=== Travail à faire ===
**1)** Recopiez le passage de l'entretien qui commence par les mots contenant « Oui. J’ai passé » et se termine par « qu’on le dit ? ».
**2)** D'après l'entretien, combien de temps la personne interrogée a-t-elle passé dans l'entreprise Andros ?

Au contraire. Pendant tout le repas, il a dézingué tous « ces politiques » qui n’ont jamais bossé de leur vie, ne connaissent rien à rien et feraient bien de voir un peu dans le monde du travail comment ça se passe. Ça m’a foutu dans une colère noire. Des mois qu’on m’envoyait bouler dans toutes les entreprises… Je lui ai dit : « Puisque vous êtes plus malin que les autres, prenez moi chez Andros. Et plutôt que de critiquer les politiques, apprenez-moi à faire vos compotes et vos confitures ».
Et il vous a embauché ?
Oui. J’ai passé trois ans extraordinaires dans cette entreprise. Gervoson, qui a l’âge de mon père, était le premier mec qui me tendait la main. Depuis nous sommes proches et je lui suis très reconnaissant. Usine, compta, marketing, j’ai tout fait. J’ai appris mille choses, voyagé, observé les sociétés et les comportements. Sans la brutalité du combat politique et sans les critiques violentes qui m’ont été faites, je serais sans doute passé à côté de cette expérience.
La politique, c’est aussi dur qu’on le dit ?
C’est d’une brutalité absolue.
Pourquoi se l’infliger ?
C’est une thérapie. Si on n’a pas de blessures à panser, on n’en fait pas, ou alors on en fait mal. Si tous les députés s’étaient engagés pour panser des blessures ou exorciser les injustices qui les ont marqués, ils seraient plus minutieux au moment de voter. Ils feraient davantage appel à leur conscience avant d’exécuter les ordres du chef. Les sujets pour lesquels on s’engage sont difficiles. Les violences conjugales, le handicap, les SDF, c’est d’une épaisseur, d’une lourdeur absolue. Il faut donc assumer la rugosité.

=== Extrait des données ===
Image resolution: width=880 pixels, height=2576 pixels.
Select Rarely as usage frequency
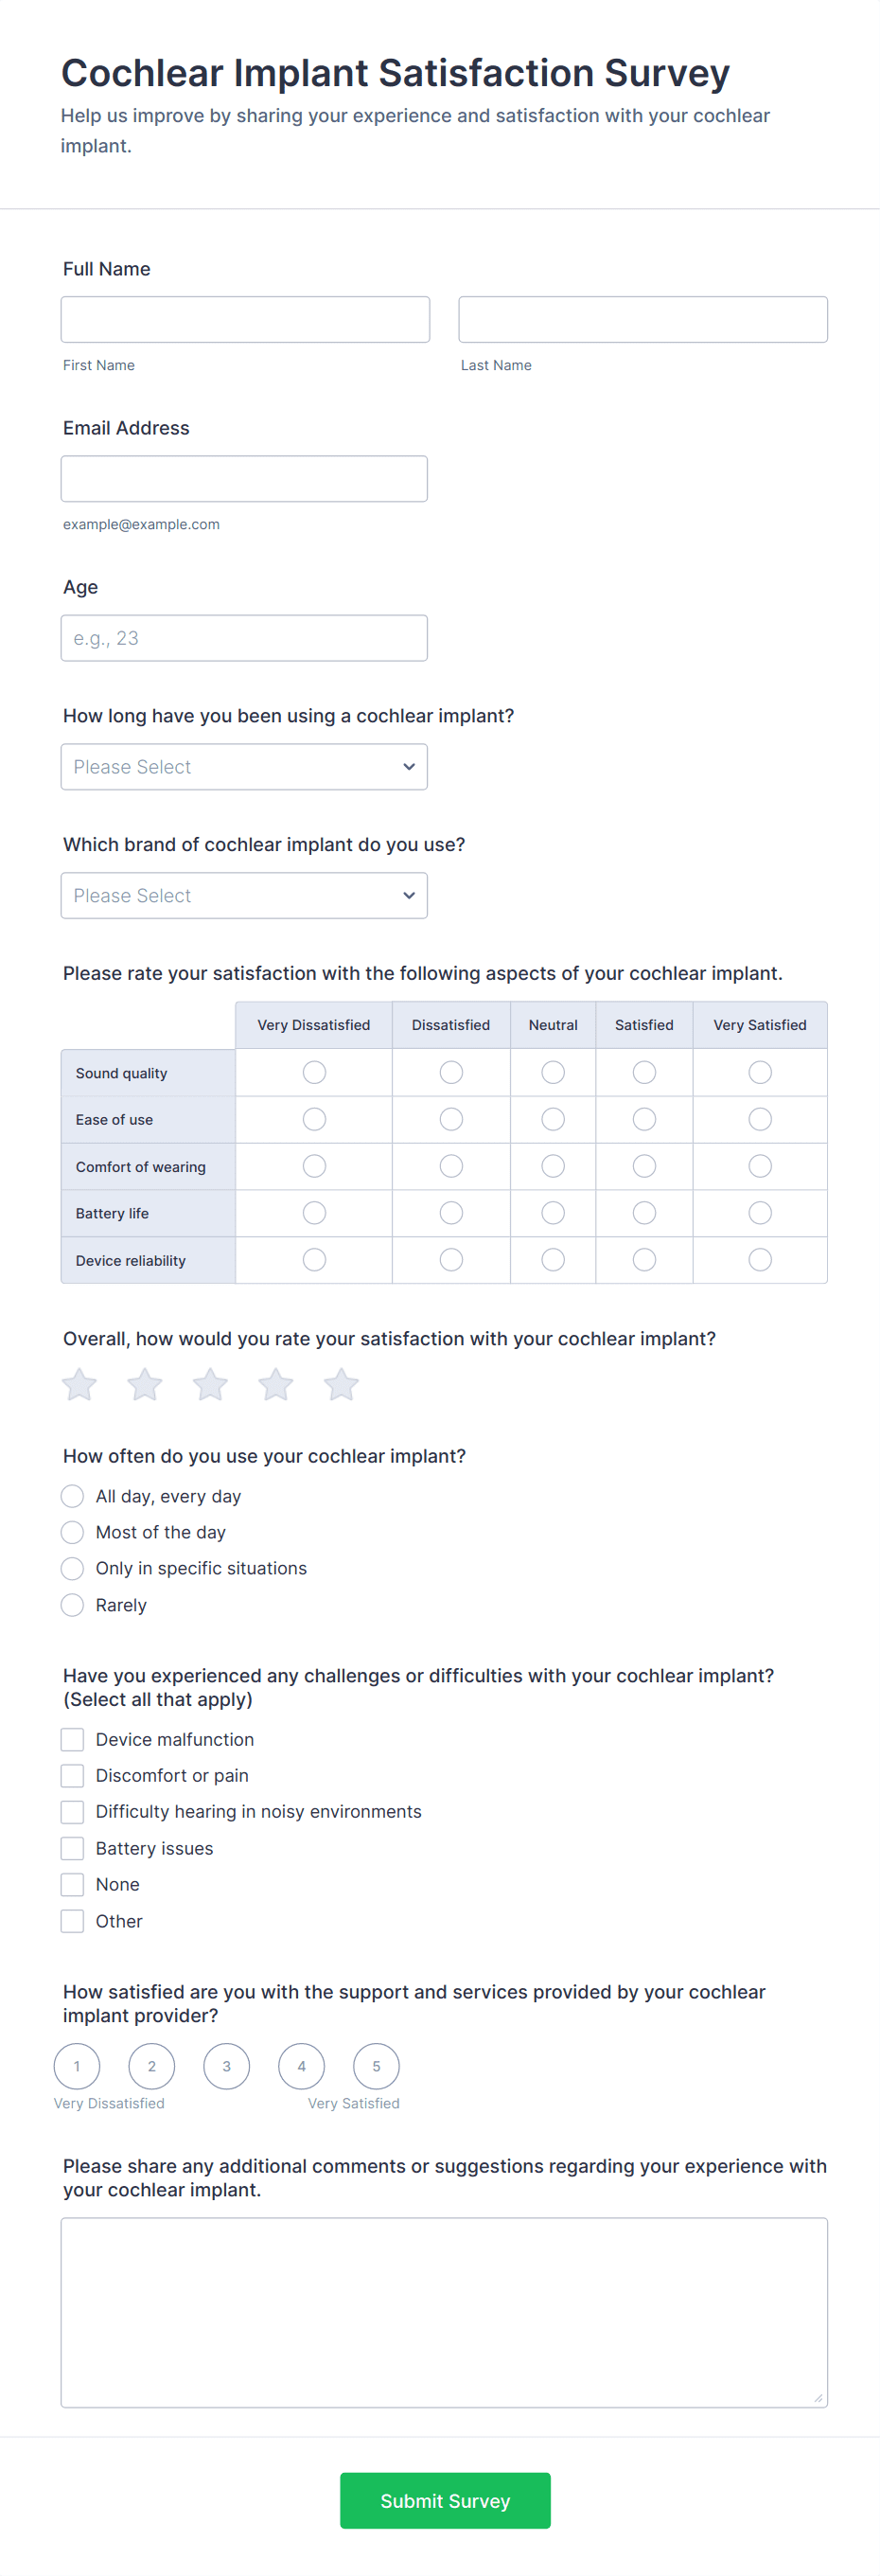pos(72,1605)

==

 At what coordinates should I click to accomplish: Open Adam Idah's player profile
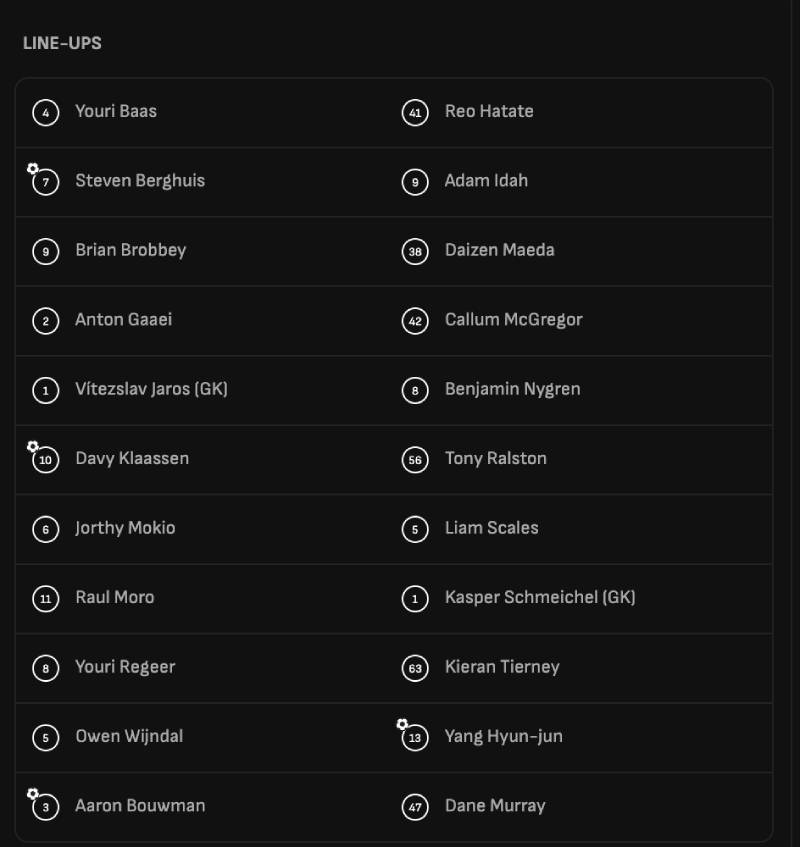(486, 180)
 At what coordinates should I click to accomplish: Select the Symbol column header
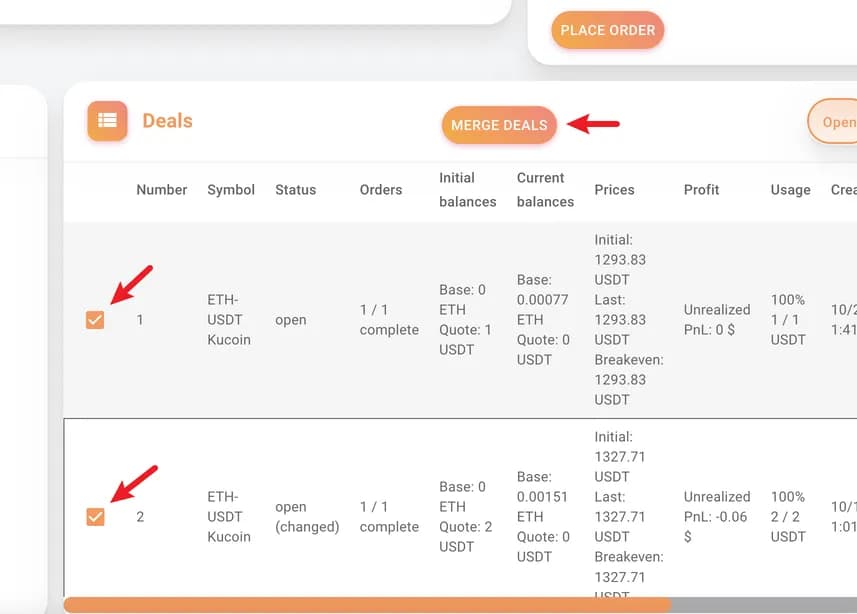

=== Corrigé ===
**1)**
Oui. J’ai passé trois ans extraordinaires dans cette entreprise. Gervoson, qui a l’âge de mon père, était le premier mec qui me tendait la main. Depuis nous sommes proches et je lui suis très reconnaissant. Usine, compta, marketing, j’ai tout fait. J’ai appris mille choses, voyagé, observé les sociétés et les comportements. Sans la brutalité du combat politique et sans les critiques violentes qui m’ont été faites, je serais sans doute passé à côté de cette expérience.
La politique, c’est aussi dur qu’on le dit ?

**2)** Trois ans.